-- Given records start --

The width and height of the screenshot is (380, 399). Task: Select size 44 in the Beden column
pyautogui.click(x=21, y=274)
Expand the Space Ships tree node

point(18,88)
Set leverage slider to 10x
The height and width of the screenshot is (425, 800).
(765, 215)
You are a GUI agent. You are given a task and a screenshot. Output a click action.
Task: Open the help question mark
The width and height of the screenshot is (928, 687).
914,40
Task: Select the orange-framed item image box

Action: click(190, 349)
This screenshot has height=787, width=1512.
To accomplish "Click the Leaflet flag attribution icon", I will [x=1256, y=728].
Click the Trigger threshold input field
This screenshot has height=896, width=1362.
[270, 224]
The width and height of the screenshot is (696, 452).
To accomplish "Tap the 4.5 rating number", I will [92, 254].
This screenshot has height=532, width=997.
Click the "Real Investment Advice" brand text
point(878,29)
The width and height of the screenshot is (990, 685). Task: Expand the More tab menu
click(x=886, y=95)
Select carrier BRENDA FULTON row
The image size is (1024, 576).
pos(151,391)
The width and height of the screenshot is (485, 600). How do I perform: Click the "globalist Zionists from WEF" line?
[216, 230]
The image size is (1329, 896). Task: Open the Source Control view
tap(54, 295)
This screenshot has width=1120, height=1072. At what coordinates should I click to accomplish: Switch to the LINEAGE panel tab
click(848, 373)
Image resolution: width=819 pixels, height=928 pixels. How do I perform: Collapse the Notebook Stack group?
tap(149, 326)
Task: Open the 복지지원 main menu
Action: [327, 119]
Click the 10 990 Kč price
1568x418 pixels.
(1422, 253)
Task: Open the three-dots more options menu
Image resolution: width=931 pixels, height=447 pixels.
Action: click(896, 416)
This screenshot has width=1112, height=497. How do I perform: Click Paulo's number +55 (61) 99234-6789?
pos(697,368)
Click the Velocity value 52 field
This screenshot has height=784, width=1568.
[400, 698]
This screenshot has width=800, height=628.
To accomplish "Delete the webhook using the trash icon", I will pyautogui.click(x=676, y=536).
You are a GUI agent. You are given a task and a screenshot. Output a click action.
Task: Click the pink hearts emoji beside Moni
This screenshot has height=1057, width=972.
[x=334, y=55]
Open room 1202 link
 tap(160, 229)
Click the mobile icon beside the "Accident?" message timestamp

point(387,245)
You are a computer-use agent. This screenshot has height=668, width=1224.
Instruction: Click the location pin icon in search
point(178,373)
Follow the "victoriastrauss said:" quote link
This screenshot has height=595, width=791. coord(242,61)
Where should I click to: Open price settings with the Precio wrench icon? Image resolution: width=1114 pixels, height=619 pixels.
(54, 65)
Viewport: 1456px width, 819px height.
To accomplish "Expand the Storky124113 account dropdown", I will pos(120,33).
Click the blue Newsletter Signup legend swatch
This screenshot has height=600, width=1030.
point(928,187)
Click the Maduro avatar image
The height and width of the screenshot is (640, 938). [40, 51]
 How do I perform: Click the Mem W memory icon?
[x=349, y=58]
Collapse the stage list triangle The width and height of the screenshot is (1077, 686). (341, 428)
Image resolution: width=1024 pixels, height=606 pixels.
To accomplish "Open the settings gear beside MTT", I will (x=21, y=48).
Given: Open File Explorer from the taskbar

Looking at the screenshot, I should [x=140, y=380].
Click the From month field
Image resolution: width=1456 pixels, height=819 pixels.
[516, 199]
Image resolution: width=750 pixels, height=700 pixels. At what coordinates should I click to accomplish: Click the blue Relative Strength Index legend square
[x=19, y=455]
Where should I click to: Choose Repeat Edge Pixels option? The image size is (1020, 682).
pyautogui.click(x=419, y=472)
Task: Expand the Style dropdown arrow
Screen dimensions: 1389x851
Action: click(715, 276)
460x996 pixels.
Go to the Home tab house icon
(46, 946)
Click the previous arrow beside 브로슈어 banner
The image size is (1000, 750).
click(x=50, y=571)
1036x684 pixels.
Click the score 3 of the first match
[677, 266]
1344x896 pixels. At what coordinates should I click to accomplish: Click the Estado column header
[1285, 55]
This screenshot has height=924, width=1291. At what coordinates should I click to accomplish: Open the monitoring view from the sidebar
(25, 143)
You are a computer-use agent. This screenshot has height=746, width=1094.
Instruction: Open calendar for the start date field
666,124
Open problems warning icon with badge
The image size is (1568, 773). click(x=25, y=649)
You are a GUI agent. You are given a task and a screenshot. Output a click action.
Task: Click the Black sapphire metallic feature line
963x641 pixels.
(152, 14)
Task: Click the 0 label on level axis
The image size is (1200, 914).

-- Given records end --

* [Exercise objective]:
Copy every line of the listing above word for word.

* [In response]:
The width and height of the screenshot is (380, 399). Task: Select size 44 in the Beden column
pyautogui.click(x=21, y=274)
Expand the Space Ships tree node

point(18,88)
Set leverage slider to 10x
The height and width of the screenshot is (425, 800).
(765, 215)
You are a GUI agent. You are given a task and a screenshot. Output a click action.
Task: Open the help question mark
The width and height of the screenshot is (928, 687).
914,40
Task: Select the orange-framed item image box

Action: click(190, 349)
This screenshot has height=787, width=1512.
To accomplish "Click the Leaflet flag attribution icon", I will [x=1256, y=728].
Click the Trigger threshold input field
This screenshot has height=896, width=1362.
[270, 224]
The width and height of the screenshot is (696, 452).
To accomplish "Tap the 4.5 rating number", I will [92, 254].
This screenshot has height=532, width=997.
Click the "Real Investment Advice" brand text
point(878,29)
The width and height of the screenshot is (990, 685). Task: Expand the More tab menu
click(x=886, y=95)
Select carrier BRENDA FULTON row
The image size is (1024, 576).
pos(151,391)
The width and height of the screenshot is (485, 600). How do I perform: Click the "globalist Zionists from WEF" line?
[216, 230]
The image size is (1329, 896). Task: Open the Source Control view
tap(54, 295)
This screenshot has width=1120, height=1072. At what coordinates should I click to accomplish: Switch to the LINEAGE panel tab
click(848, 373)
Image resolution: width=819 pixels, height=928 pixels. How do I perform: Collapse the Notebook Stack group?
tap(149, 326)
Task: Open the 복지지원 main menu
Action: [327, 119]
Click the 10 990 Kč price
1568x418 pixels.
(1422, 253)
Task: Open the three-dots more options menu
Image resolution: width=931 pixels, height=447 pixels.
Action: click(896, 416)
This screenshot has width=1112, height=497. How do I perform: Click Paulo's number +55 (61) 99234-6789?
pos(697,368)
Click the Velocity value 52 field
This screenshot has height=784, width=1568.
[400, 698]
This screenshot has width=800, height=628.
To accomplish "Delete the webhook using the trash icon", I will pyautogui.click(x=676, y=536).
You are a GUI agent. You are given a task and a screenshot. Output a click action.
Task: Click the pink hearts emoji beside Moni
This screenshot has height=1057, width=972.
[x=334, y=55]
Open room 1202 link
 tap(160, 229)
Click the mobile icon beside the "Accident?" message timestamp

point(387,245)
You are a computer-use agent. This screenshot has height=668, width=1224.
Instruction: Click the location pin icon in search
point(178,373)
Follow the "victoriastrauss said:" quote link
This screenshot has height=595, width=791. coord(242,61)
Where should I click to: Open price settings with the Precio wrench icon? Image resolution: width=1114 pixels, height=619 pixels.
(54, 65)
Viewport: 1456px width, 819px height.
To accomplish "Expand the Storky124113 account dropdown", I will pos(120,33).
Click the blue Newsletter Signup legend swatch
This screenshot has height=600, width=1030.
point(928,187)
Click the Maduro avatar image
The height and width of the screenshot is (640, 938). [40, 51]
 How do I perform: Click the Mem W memory icon?
[x=349, y=58]
Collapse the stage list triangle The width and height of the screenshot is (1077, 686). (341, 428)
Image resolution: width=1024 pixels, height=606 pixels.
To accomplish "Open the settings gear beside MTT", I will (x=21, y=48).
Given: Open File Explorer from the taskbar

Looking at the screenshot, I should [x=140, y=380].
Click the From month field
Image resolution: width=1456 pixels, height=819 pixels.
[516, 199]
Image resolution: width=750 pixels, height=700 pixels. At what coordinates should I click to accomplish: Click the blue Relative Strength Index legend square
[x=19, y=455]
Where should I click to: Choose Repeat Edge Pixels option? The image size is (1020, 682).
pyautogui.click(x=419, y=472)
Task: Expand the Style dropdown arrow
Screen dimensions: 1389x851
Action: click(715, 276)
460x996 pixels.
Go to the Home tab house icon
(46, 946)
Click the previous arrow beside 브로슈어 banner
The image size is (1000, 750).
click(x=50, y=571)
1036x684 pixels.
Click the score 3 of the first match
[677, 266]
1344x896 pixels. At what coordinates should I click to accomplish: Click the Estado column header
[1285, 55]
This screenshot has height=924, width=1291. At what coordinates should I click to accomplish: Open the monitoring view from the sidebar
(25, 143)
You are a computer-use agent. This screenshot has height=746, width=1094.
Instruction: Open calendar for the start date field
666,124
Open problems warning icon with badge
The image size is (1568, 773). click(x=25, y=649)
You are a GUI agent. You are given a task and a screenshot. Output a click action.
Task: Click the Black sapphire metallic feature line
963x641 pixels.
(152, 14)
Task: Click the 0 label on level axis
The image size is (1200, 914).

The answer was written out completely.